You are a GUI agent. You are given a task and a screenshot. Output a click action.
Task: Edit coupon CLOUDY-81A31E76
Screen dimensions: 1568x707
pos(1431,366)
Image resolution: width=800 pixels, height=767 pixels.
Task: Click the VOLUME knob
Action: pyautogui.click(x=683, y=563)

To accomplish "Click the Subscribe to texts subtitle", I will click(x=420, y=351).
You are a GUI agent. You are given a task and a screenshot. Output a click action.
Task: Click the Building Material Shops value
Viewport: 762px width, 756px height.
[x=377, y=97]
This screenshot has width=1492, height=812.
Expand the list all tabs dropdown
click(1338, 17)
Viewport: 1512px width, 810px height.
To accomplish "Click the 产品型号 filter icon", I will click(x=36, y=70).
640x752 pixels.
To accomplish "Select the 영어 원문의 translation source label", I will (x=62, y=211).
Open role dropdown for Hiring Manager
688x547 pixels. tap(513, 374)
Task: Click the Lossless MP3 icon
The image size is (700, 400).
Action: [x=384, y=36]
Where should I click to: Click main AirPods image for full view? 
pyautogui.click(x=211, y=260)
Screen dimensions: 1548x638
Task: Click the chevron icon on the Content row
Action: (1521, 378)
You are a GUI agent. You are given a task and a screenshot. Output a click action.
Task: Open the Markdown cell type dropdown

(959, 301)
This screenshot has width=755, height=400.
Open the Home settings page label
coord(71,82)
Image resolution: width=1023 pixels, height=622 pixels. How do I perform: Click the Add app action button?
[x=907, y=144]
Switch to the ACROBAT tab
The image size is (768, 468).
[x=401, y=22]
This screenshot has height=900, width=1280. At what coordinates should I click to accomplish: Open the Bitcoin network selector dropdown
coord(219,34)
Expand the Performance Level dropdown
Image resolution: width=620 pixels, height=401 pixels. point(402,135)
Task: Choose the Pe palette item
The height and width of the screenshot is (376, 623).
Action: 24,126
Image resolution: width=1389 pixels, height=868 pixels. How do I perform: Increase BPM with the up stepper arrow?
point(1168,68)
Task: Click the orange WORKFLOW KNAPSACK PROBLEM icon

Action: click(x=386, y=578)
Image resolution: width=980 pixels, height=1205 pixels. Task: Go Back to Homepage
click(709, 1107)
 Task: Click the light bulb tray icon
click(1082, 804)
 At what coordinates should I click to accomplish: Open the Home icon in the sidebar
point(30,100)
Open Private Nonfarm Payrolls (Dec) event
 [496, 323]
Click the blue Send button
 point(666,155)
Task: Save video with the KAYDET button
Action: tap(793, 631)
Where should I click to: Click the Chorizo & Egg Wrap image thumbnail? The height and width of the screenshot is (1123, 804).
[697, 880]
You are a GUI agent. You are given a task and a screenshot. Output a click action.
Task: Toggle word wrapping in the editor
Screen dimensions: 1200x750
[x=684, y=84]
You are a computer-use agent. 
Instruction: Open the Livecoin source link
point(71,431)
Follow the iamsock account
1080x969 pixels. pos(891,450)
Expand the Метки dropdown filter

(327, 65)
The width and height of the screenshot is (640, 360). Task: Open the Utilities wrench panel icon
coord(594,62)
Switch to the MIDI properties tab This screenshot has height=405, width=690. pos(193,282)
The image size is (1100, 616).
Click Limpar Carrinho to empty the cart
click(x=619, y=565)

**Work instruction:**
Exactly as written, transcribe every line shown above.

**Task response:**
You are a GUI agent. You are given a task and a screenshot. Output a click action.
Task: Edit coupon CLOUDY-81A31E76
Screen dimensions: 1568x707
pos(1431,366)
Image resolution: width=800 pixels, height=767 pixels.
Task: Click the VOLUME knob
Action: pyautogui.click(x=683, y=563)

To accomplish "Click the Subscribe to texts subtitle", I will click(x=420, y=351).
You are a GUI agent. You are given a task and a screenshot. Output a click action.
Task: Click the Building Material Shops value
Viewport: 762px width, 756px height.
[x=377, y=97]
This screenshot has width=1492, height=812.
Expand the list all tabs dropdown
click(1338, 17)
Viewport: 1512px width, 810px height.
To accomplish "Click the 产品型号 filter icon", I will click(x=36, y=70).
640x752 pixels.
To accomplish "Select the 영어 원문의 translation source label", I will (x=62, y=211).
Open role dropdown for Hiring Manager
688x547 pixels. tap(513, 374)
Task: Click the Lossless MP3 icon
The image size is (700, 400).
Action: [x=384, y=36]
Where should I click to: Click main AirPods image for full view? 
pyautogui.click(x=211, y=260)
Screen dimensions: 1548x638
Task: Click the chevron icon on the Content row
Action: (1521, 378)
You are a GUI agent. You are given a task and a screenshot. Output a click action.
Task: Open the Markdown cell type dropdown

(959, 301)
This screenshot has width=755, height=400.
Open the Home settings page label
coord(71,82)
Image resolution: width=1023 pixels, height=622 pixels. How do I perform: Click the Add app action button?
[x=907, y=144]
Switch to the ACROBAT tab
The image size is (768, 468).
[x=401, y=22]
This screenshot has height=900, width=1280. At what coordinates should I click to accomplish: Open the Bitcoin network selector dropdown
coord(219,34)
Expand the Performance Level dropdown
Image resolution: width=620 pixels, height=401 pixels. point(402,135)
Task: Choose the Pe palette item
The height and width of the screenshot is (376, 623).
Action: 24,126
Image resolution: width=1389 pixels, height=868 pixels. How do I perform: Increase BPM with the up stepper arrow?
point(1168,68)
Task: Click the orange WORKFLOW KNAPSACK PROBLEM icon

Action: click(x=386, y=578)
Image resolution: width=980 pixels, height=1205 pixels. Task: Go Back to Homepage
click(709, 1107)
 Task: Click the light bulb tray icon
click(1082, 804)
 At what coordinates should I click to accomplish: Open the Home icon in the sidebar
point(30,100)
Open Private Nonfarm Payrolls (Dec) event
 [496, 323]
Click the blue Send button
 point(666,155)
Task: Save video with the KAYDET button
Action: tap(793, 631)
Where should I click to: Click the Chorizo & Egg Wrap image thumbnail? The height and width of the screenshot is (1123, 804).
[697, 880]
You are a GUI agent. You are given a task and a screenshot. Output a click action.
Task: Toggle word wrapping in the editor
Screen dimensions: 1200x750
[x=684, y=84]
You are a computer-use agent. 
Instruction: Open the Livecoin source link
point(71,431)
Follow the iamsock account
1080x969 pixels. pos(891,450)
Expand the Метки dropdown filter

(327, 65)
The width and height of the screenshot is (640, 360). Task: Open the Utilities wrench panel icon
coord(594,62)
Switch to the MIDI properties tab This screenshot has height=405, width=690. pos(193,282)
The image size is (1100, 616).
Click Limpar Carrinho to empty the cart
click(x=619, y=565)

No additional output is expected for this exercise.